The 2.0-litre petrol engine is rated at 89kW/190Nm but Mitsubishi doesn’t add its contribution to the total system output for calculation purposes.
If it sounds tricky it’s really not. Plug the Outlander in when you get home and unhook it in the morning. Jump in, press start, select drive and then commute to work like you would in a regular car.
Although you can select pure EV mode, letting the car do its own thing gives priority to the electric system with the petrol engine kicking in here and there to keep the batteries juiced. At times that means the engine revs up unrelated to driver demands but it doesn’t take long to get used to the sensation.
It’s not a fireball of acceleration, but drop the hammer and the Outlander PHEV feels as spritely as any similarly sized SUV, really. Since it’s not a traffic light grands prix hero anyway there’s no significant shortcoming there.
Mitsubishi claims to have finessed the suspension, steering and noise-vibration-harshness characteristics. Without driving back-to-back with the old car, the differences are hard to pick.
The Outlander does ride incredibly well over rattly rural tarmac, and could even be one of the most compliant SUVs in its class. It’s no handler, with added weight to account for and steering that’s still light and not full of feel, but again as a frugal family car or an image building fleet proposition it’s unlikely to matter one bit.
Fuel use is claimed to be a very ambitious 1.7 L/100km… For the first bit of your drive at least. The real world, running out of the heart of Melbourne’s CBD on nearly but not quite full battery and making no attempt to hypermile, saw the fuel use settle at a still respectable 5.4 L/100km.
Once the battery was all out, and a few hills were negotiated that figure read 7.0 L/100km. With more time in the car it would be possible to get a clearer figure. Even with an ‘empty’ battery the electric system still contributes, and it’s possible to replenish the battery from the petrol engine on the go should you need to.
The feeling of rushing through Melbourne’s inner freeway network, keeping up with 80 km/h traffic, and hearing nothing but the faint hiss of wind and tyres on tarmac seems at odds with a car of its size and purpose, but in terms of running refinement the Outlander PHEV really impresses.
There’s still a hint of science experiment to that whole PHEV experience, though there really need not be. While it may not be for everyone, the idea translates to a workable real life solution, all the better if you can power it from your own solar array or stored off-peak power too.
The important family bits are all in place too, a 463-litre boot, genuine rear seat space, the security of all-wheel traction perfect for muddy soccer practice car parks.
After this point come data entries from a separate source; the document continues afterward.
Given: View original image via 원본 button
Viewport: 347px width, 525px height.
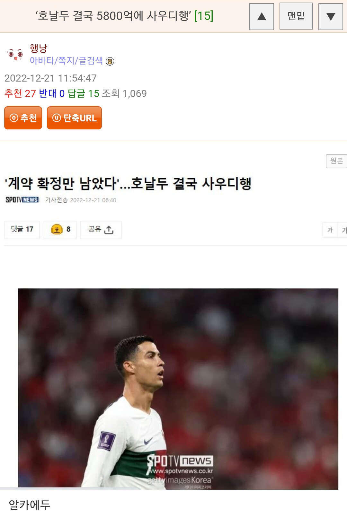Looking at the screenshot, I should [336, 161].
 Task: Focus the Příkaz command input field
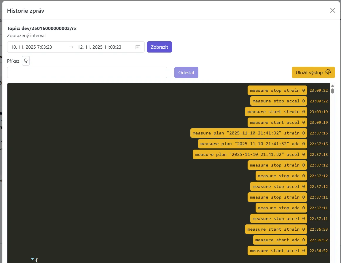click(87, 72)
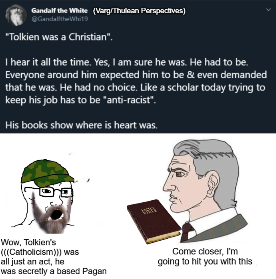Screen dimensions: 276x279
Task: Select the (Varg/Thulean Perspectives) annotation text
Action: tap(139, 11)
Value is still a hard sell though with plenty of diesel SUVs in the same ballpark.
Even if you never touched a drop of fuel on your commute to work, and only used the petrol engine to take you on weekends away or occasional longer journeys, the pay-off period (the difference between this and, say, a regular petrol Outlander) is going to be a very long one.
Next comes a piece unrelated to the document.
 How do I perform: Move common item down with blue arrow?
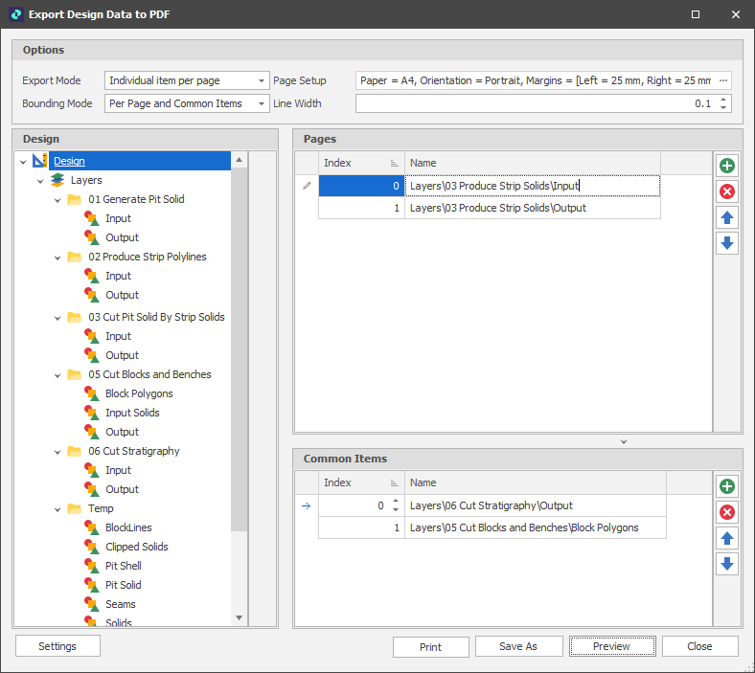[727, 564]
That said, in the week this quick spin took place regular unleaded petrol in Melbourne jumped from around $1.35 per litre to about $1.60. One or two more jumps like that and all of a sudden the idea of a plug-in family car becomes more attractive.
Mitsubishi deserves praise for being the first to bring this technology to Australia in 2014, and for packaging it in a perfectly practical SUV body instead of an efficiency optimised teardrop on wheels.
While a more enticing entry price is sure to get the attention of fleet buyers looking to green-up their image, it’s hard to see the Outlander PHEV boosting its fortunes with average Aussie families. It’s a real shame too – while it might not be the most modern or fashionable SUV on the market, it’s the only one of its kind to put plug-in tech within the reach of average households.